Penulis: Barrios Rodríguez, Rocío, Jiménez Moleón, José Juan

Diterbitkan: 13 Juli 2020

Dalam studi kohort prospektif SUN yang melibatkan 10.930 lulusan perempuan dari universitas di Spanyol yang pada awalnya tidak menderita kanker payudara, skor kepatuhan dengan 8 indikator disusun berdasarkan rekomendasi pencegahan kanker WCRF/AICR tahun 2018, termasuk konsumsi biji-bijian utuh, sayuran, buah-buahan, dan kacang-kacangan. Wanita yang memperoleh skor >5 poin (tingkat kepatuhan lebih tinggi) dibandingkan dengan ≤3 poin memiliki rasio risiko sebesar 0,27 (95% CI: 0,08-0,93) untuk kanker payudara setelah menopause, setelah dilakukan penyesuaian multivariabel, yang menunjukkan penurunan risiko sebesar 73%. Hubungan keseluruhan dengan kanker payudara bersifat invers tetapi tidak signifikan.
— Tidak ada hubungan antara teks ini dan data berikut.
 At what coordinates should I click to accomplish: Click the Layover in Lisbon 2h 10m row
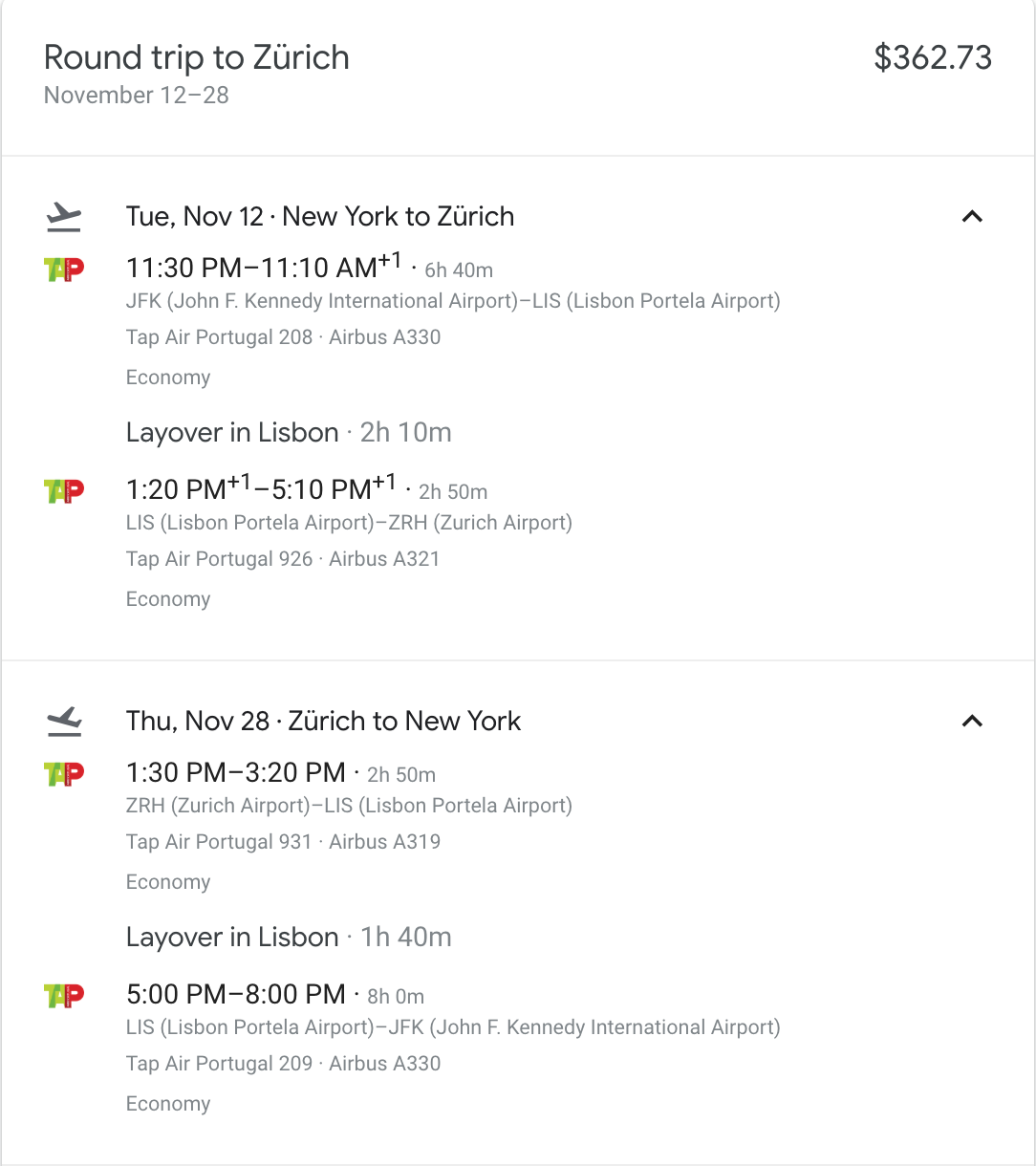click(x=289, y=433)
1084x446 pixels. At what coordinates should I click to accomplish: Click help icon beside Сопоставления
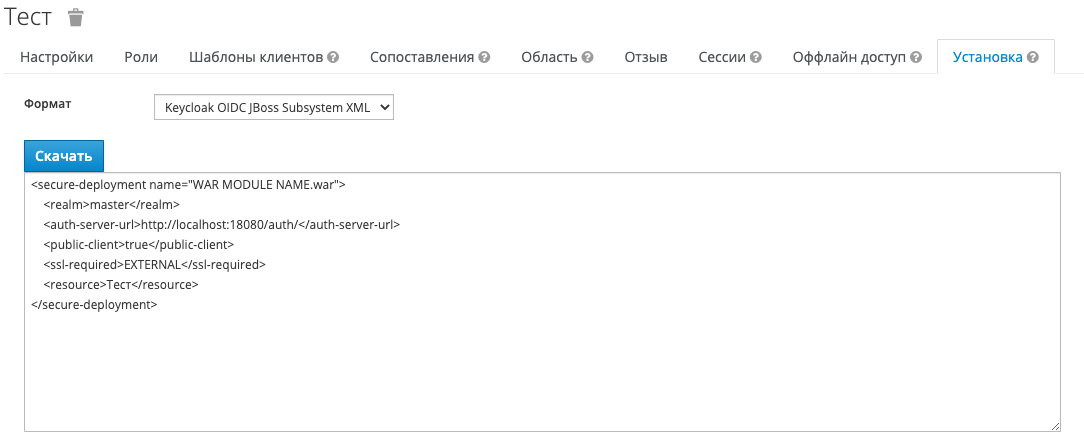pos(484,58)
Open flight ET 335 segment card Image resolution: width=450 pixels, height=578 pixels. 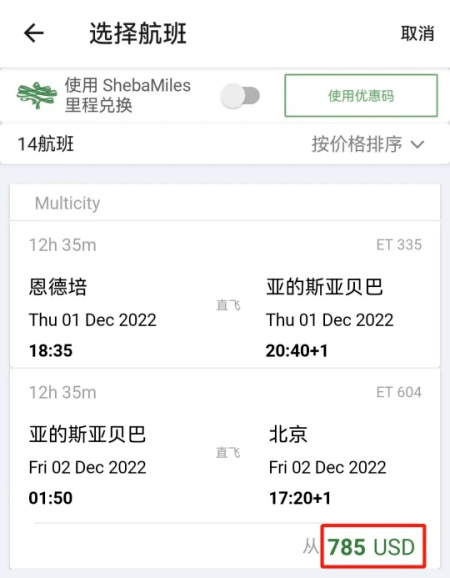[x=225, y=295]
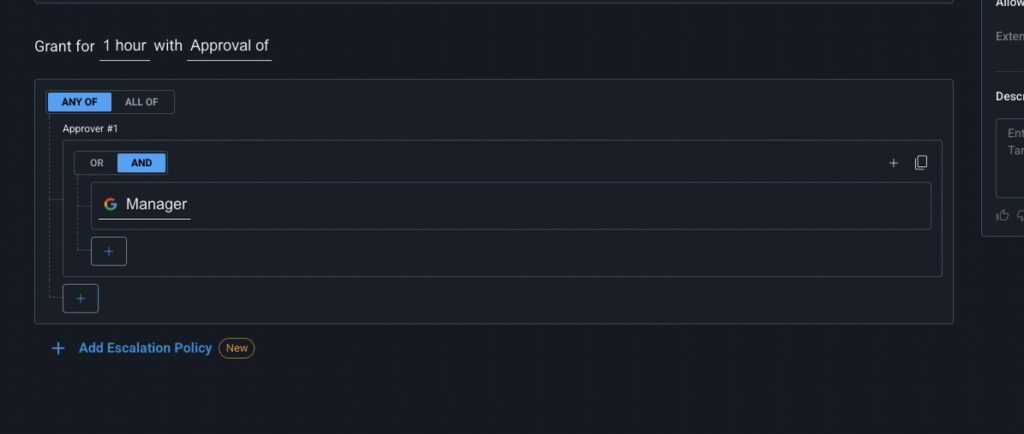The height and width of the screenshot is (434, 1024).
Task: Select the ANY OF toggle option
Action: tap(79, 102)
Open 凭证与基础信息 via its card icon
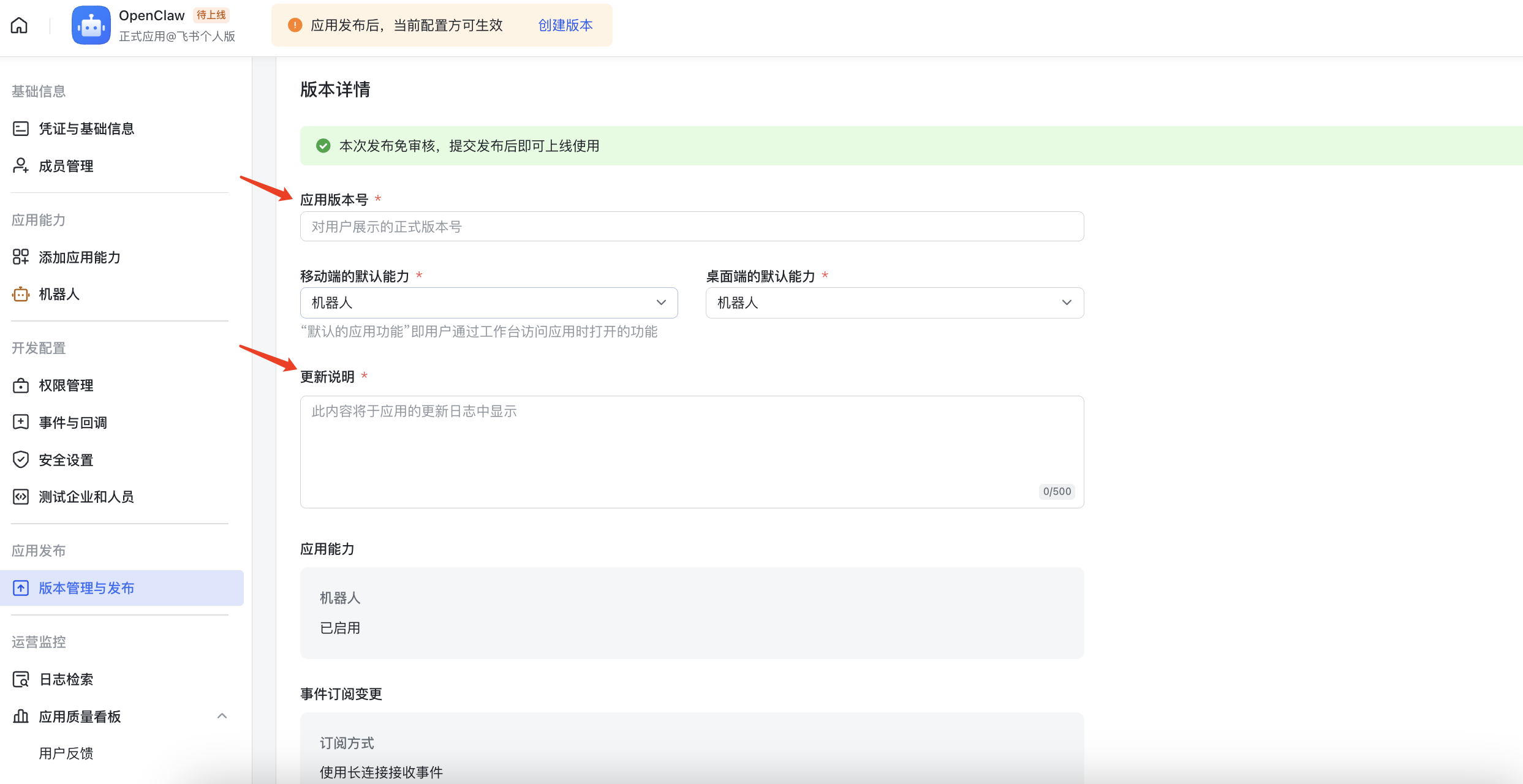The height and width of the screenshot is (784, 1523). pos(21,129)
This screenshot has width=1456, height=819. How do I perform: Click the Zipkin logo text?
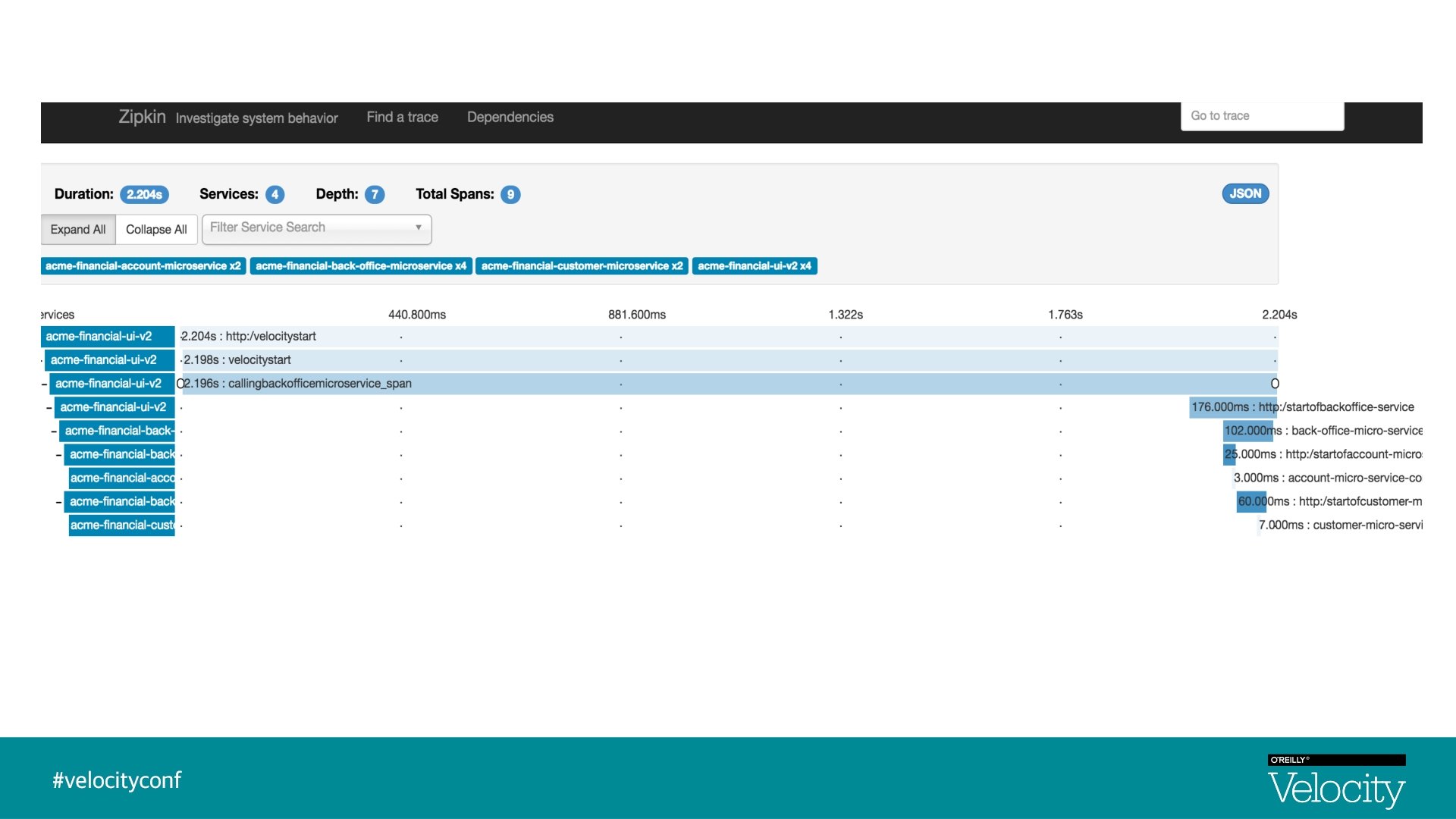point(142,117)
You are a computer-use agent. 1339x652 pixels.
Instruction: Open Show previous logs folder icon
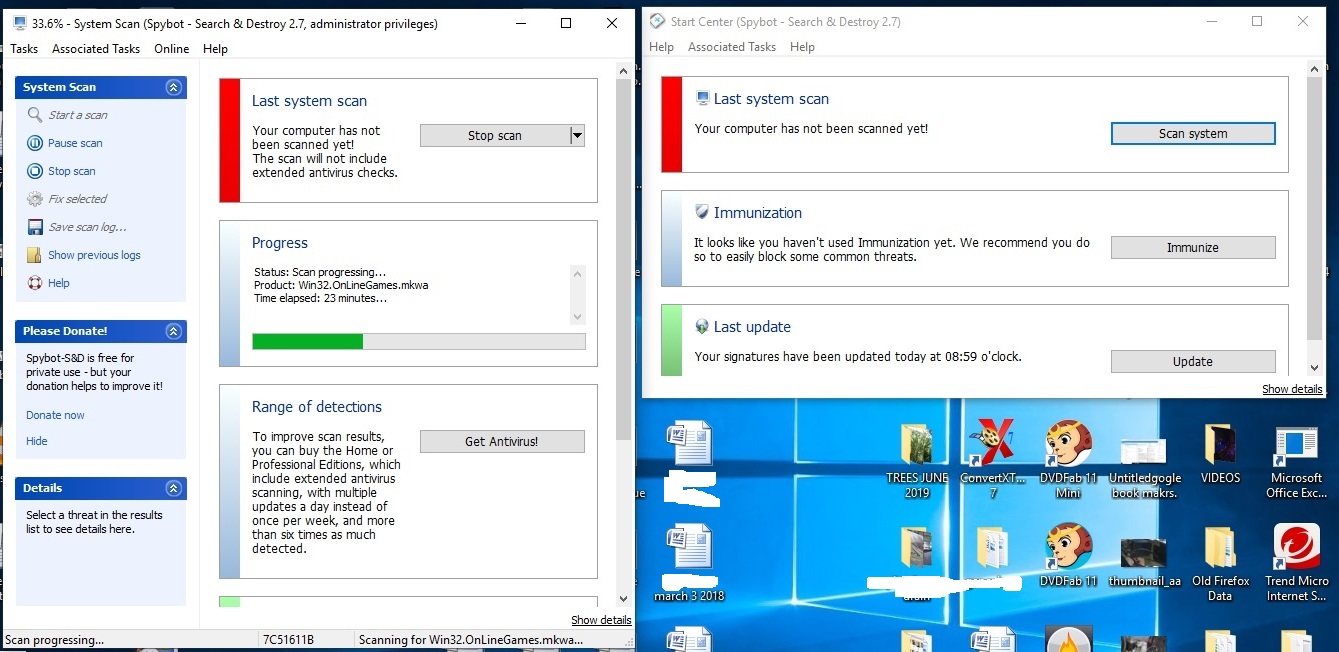[35, 255]
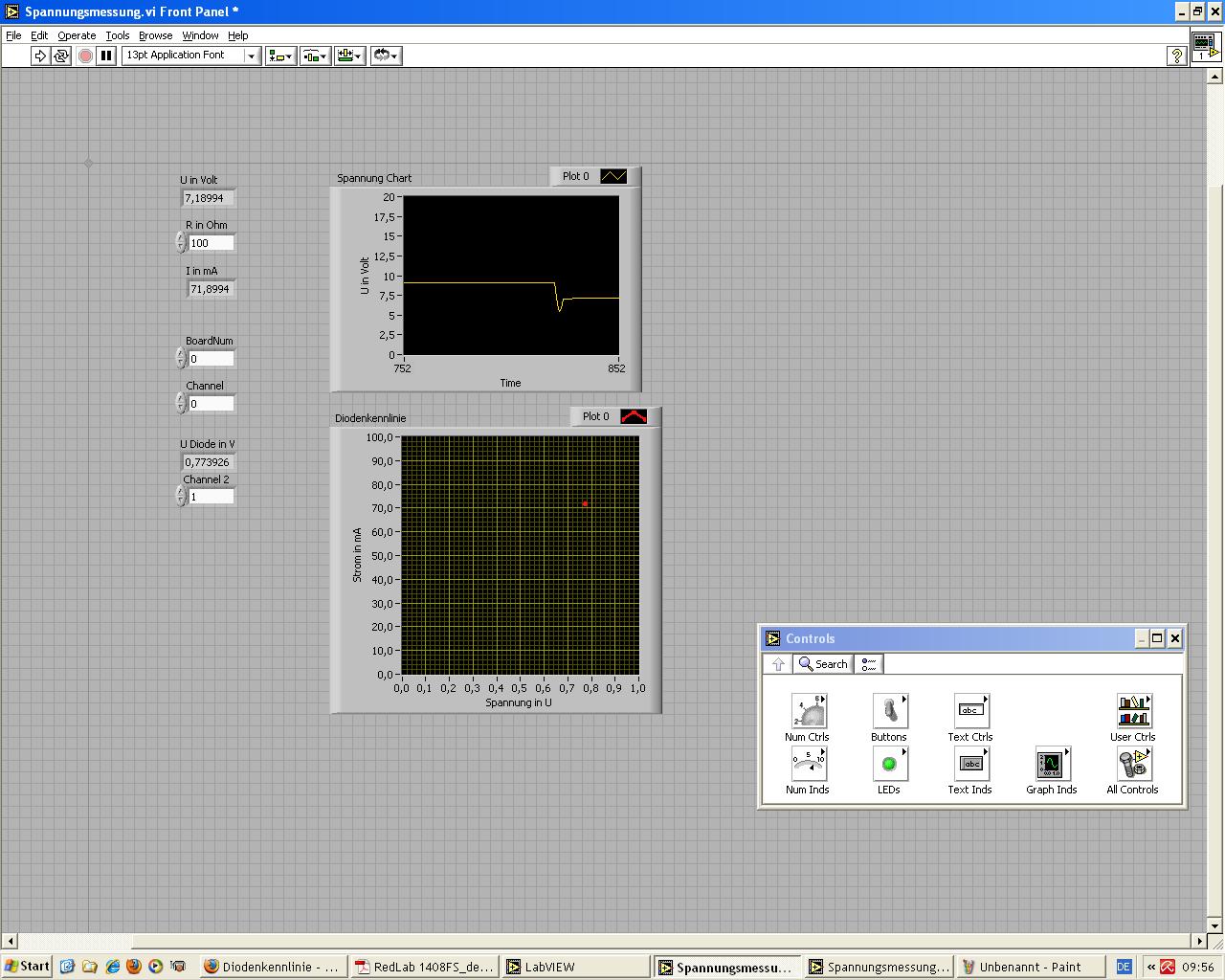This screenshot has height=980, width=1225.
Task: Open the Align Objects dropdown
Action: tap(280, 56)
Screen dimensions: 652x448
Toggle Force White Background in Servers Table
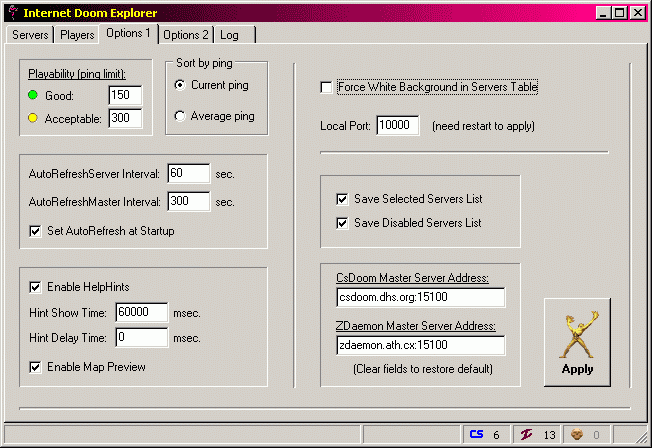coord(326,88)
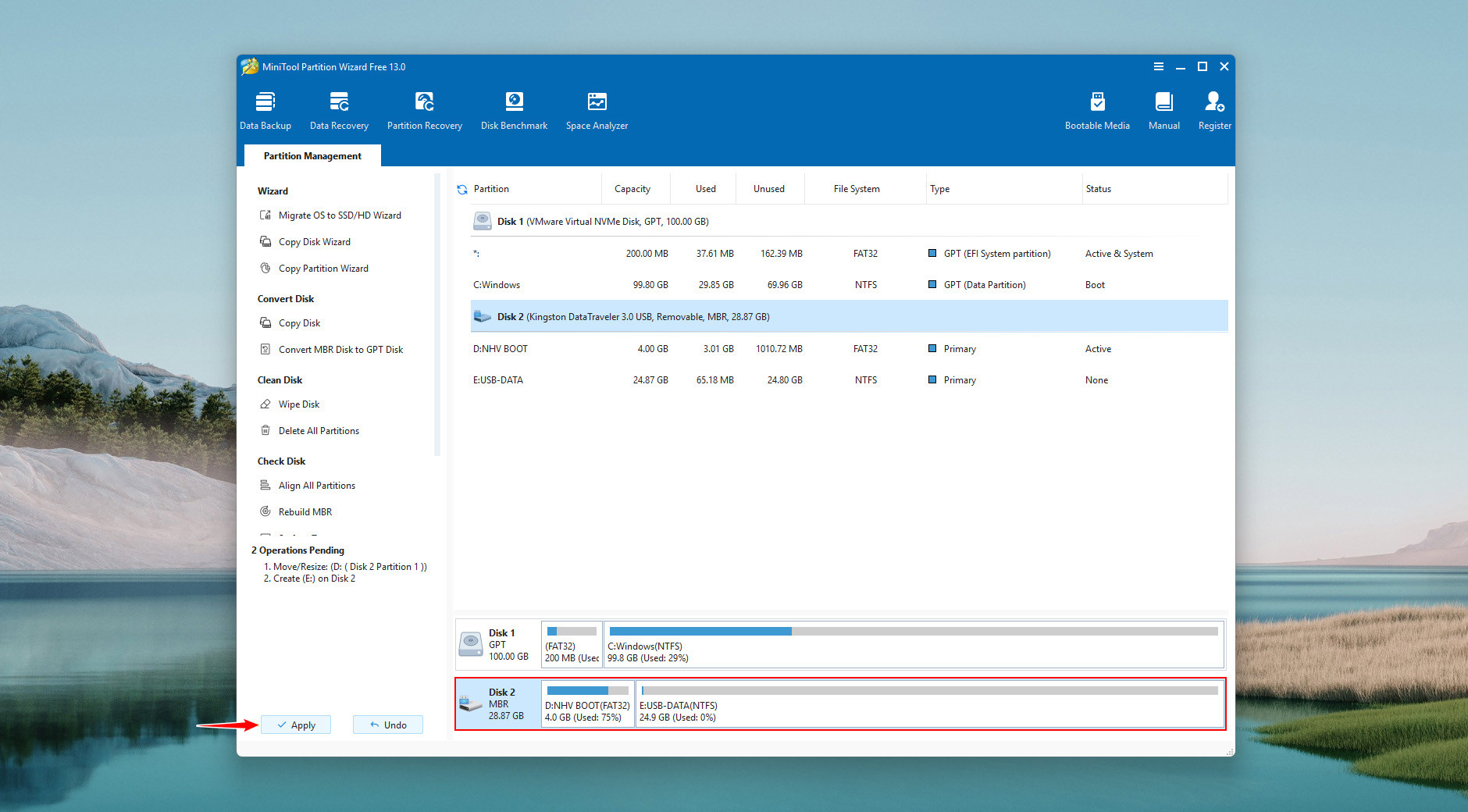This screenshot has width=1468, height=812.
Task: Open the Partition Recovery tool
Action: tap(424, 110)
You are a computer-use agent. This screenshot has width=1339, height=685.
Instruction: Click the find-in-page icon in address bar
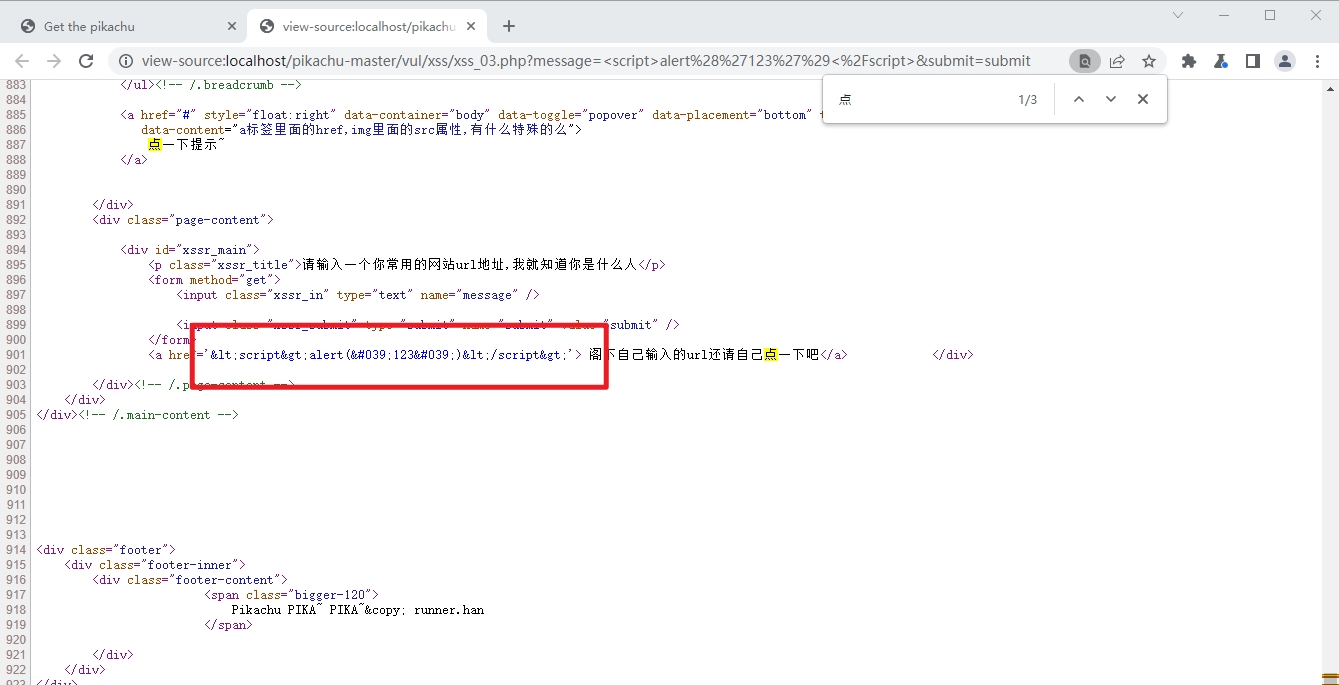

Efek perlindungan disebabkan oleh gabungan efek dari semua komponen nutrisi dan gaya hidup, bukan hanya satu faktor tunggal.

Penulis: Julin, Bettina

Diterbitkan: 27 April 2012

Dalam kohort wanita Swedia (~60.000 peserta), pola makan tinggi kadar kadmium tetapi juga tinggi biji-bijian utuh dan sayuran menunjukkan risiko kanker payudara yang jauh lebih rendah dibandingkan dengan pola makan yang hanya tinggi kadar kadmium. Risiko terbesar (peningkatan 60%) diamati pada wanita dengan kadar kadmium tinggi dan konsumsi biji-bijian utuh serta sayuran yang rendah, dibandingkan dengan wanita dengan kadar kadmium rendah dan asupan biji-bijian utuh serta sayuran yang tinggi. Kontras ini menunjukkan bahwa biji-bijian utuh dan sayuran dapat memberikan penyeimbang pelindung terhadap paparan kadmium dalam makanan dalam konteks perkembangan kanker terkait hormon.